**Your instructions**
Every line of the data below that holds the string "Viewport" needs to be reported.

**Records provided**
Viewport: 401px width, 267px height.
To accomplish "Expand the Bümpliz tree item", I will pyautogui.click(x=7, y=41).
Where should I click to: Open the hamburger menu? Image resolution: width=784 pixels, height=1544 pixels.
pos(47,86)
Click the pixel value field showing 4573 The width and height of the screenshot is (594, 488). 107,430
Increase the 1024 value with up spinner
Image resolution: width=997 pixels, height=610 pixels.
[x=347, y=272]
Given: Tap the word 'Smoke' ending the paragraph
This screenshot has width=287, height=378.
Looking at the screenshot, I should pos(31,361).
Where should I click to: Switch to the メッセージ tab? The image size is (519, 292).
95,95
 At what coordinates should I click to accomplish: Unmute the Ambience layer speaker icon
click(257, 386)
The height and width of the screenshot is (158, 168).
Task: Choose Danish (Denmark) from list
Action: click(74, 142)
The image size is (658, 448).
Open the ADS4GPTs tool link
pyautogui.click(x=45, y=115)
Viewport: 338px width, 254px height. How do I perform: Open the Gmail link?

**Written reply**
Viewport: 401px width, 267px height.
Viewport: 338px width, 254px height. How do I perform: Open the Gmail link?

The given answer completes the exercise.